- _Provided entries_
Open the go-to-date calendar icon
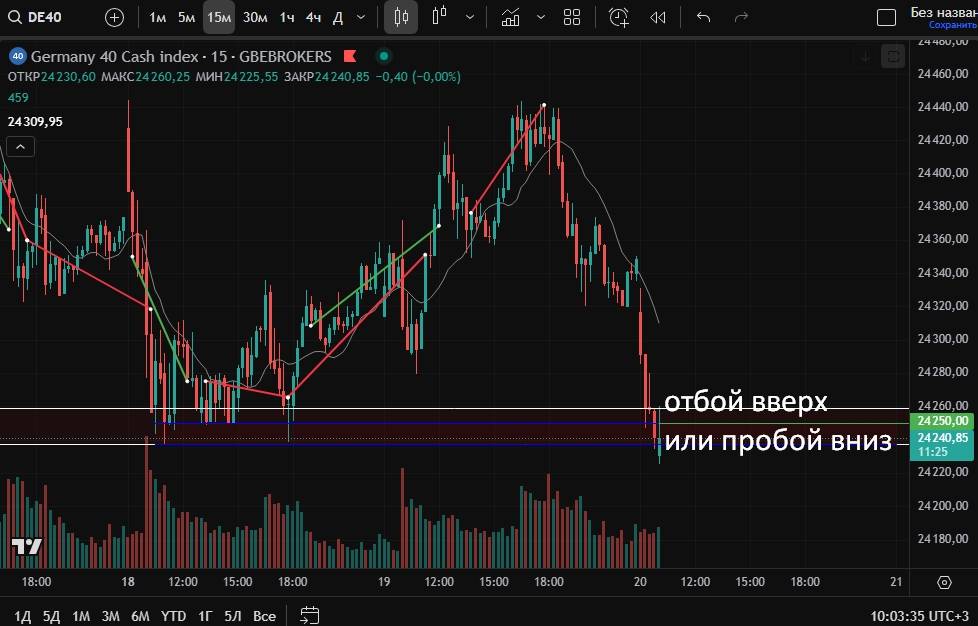This screenshot has height=626, width=978. click(309, 615)
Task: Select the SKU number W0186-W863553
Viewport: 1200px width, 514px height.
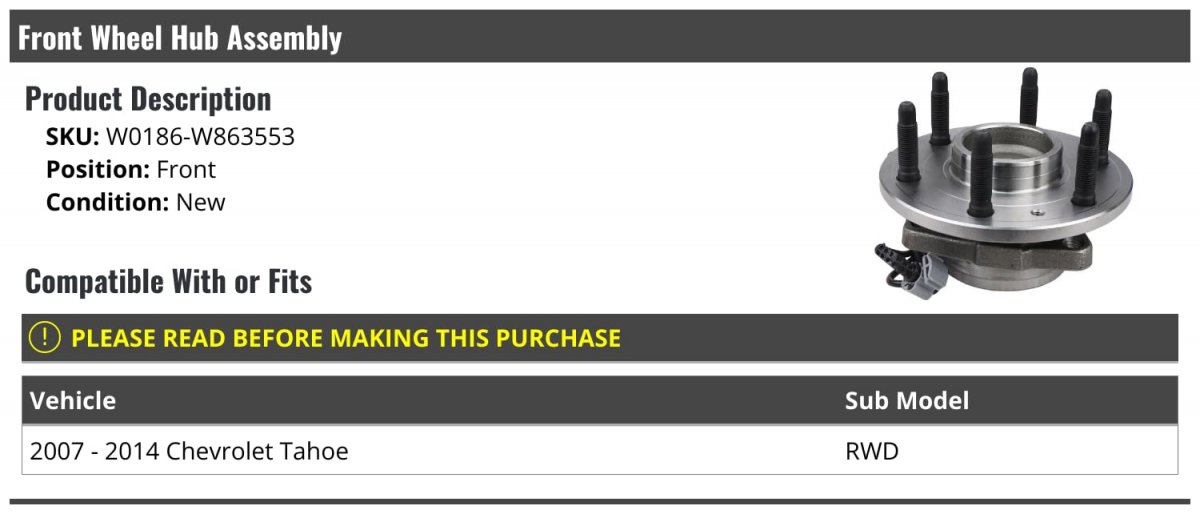Action: click(x=200, y=137)
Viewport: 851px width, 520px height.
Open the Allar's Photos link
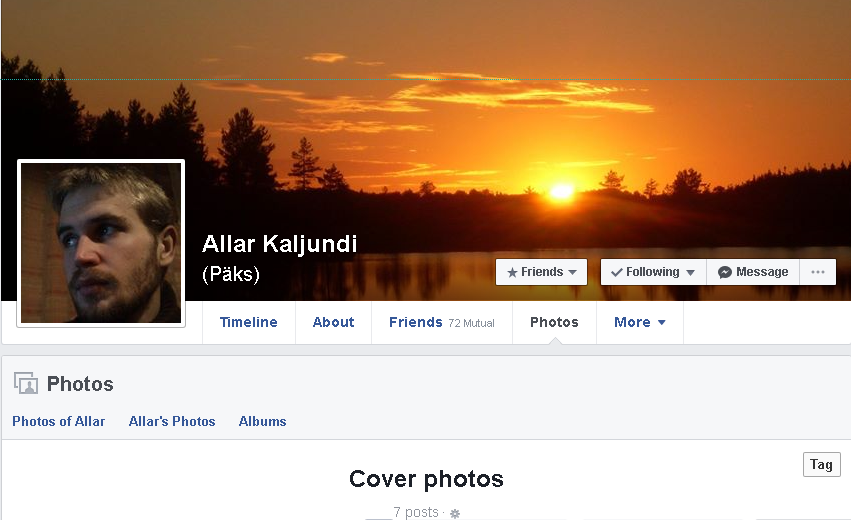coord(172,421)
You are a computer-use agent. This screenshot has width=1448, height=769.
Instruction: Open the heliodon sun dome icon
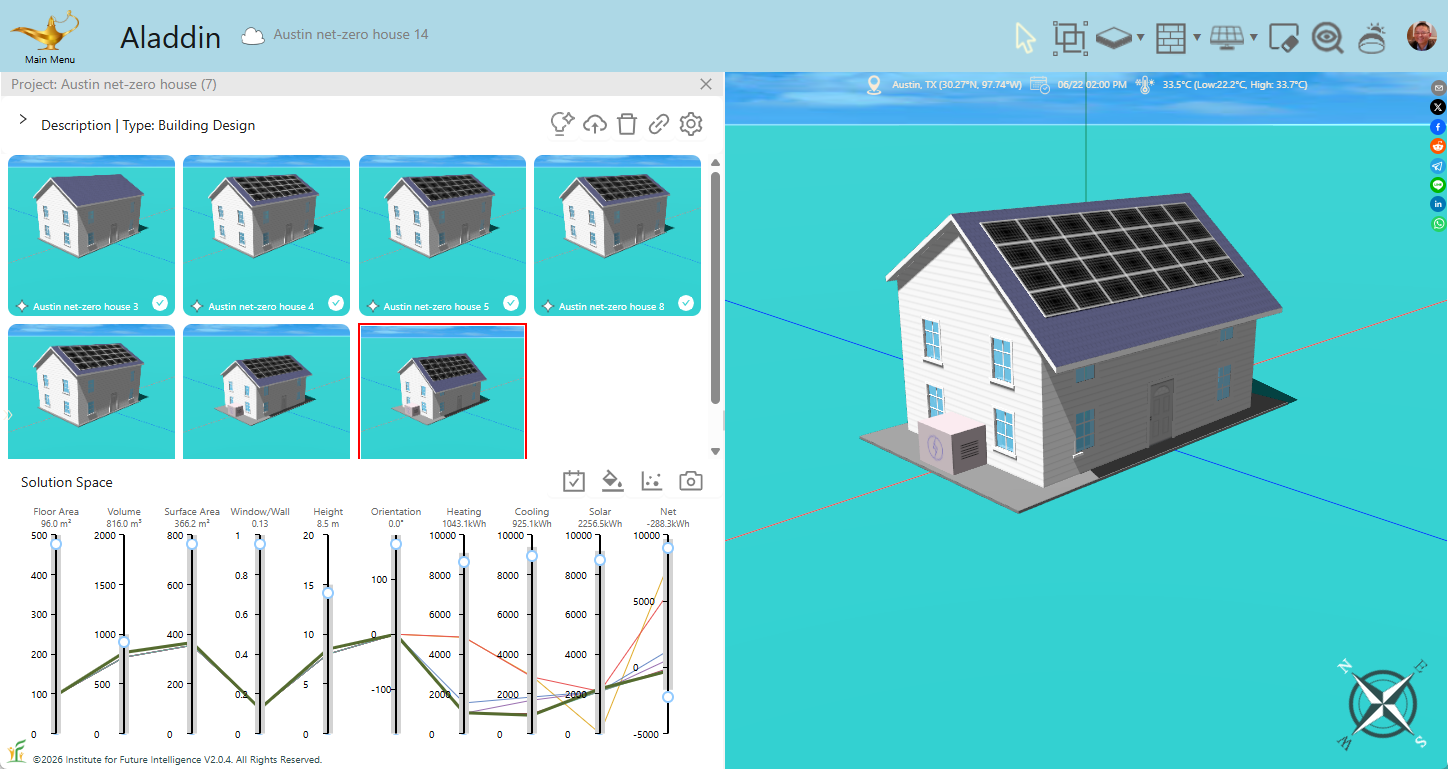pos(1372,38)
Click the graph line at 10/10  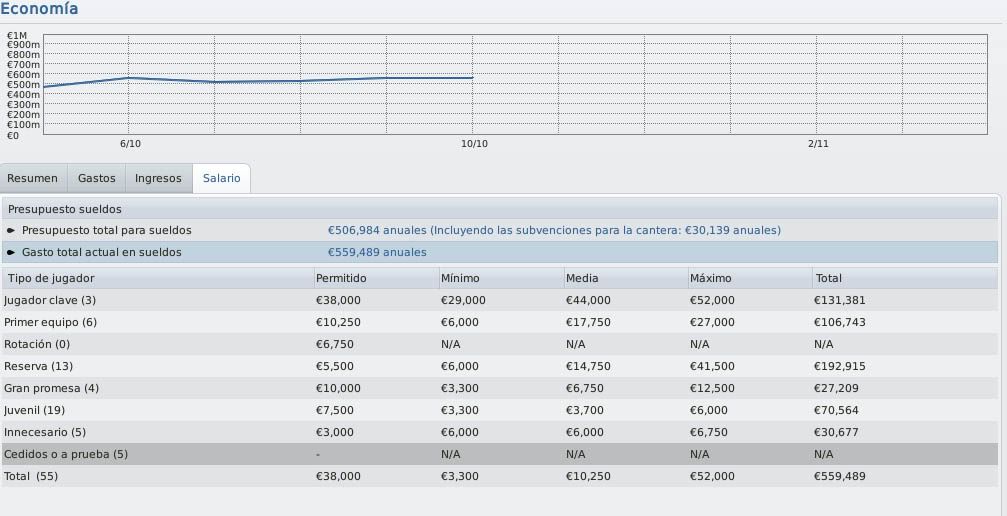tap(473, 78)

- _Problem requirements_
For this answer, retype the lines from the start of the listing through the line that holds "Viewport: 851px width, 520px height.", inclusive, exactly and without pictures.

- _Solution to the exercise_
Open the go-to-date calendar icon
This screenshot has height=626, width=978. click(309, 615)
Task: Select the SKU number W0186-W863553
Viewport: 1200px width, 514px height.
Action: click(x=200, y=137)
Viewport: 851px width, 520px height.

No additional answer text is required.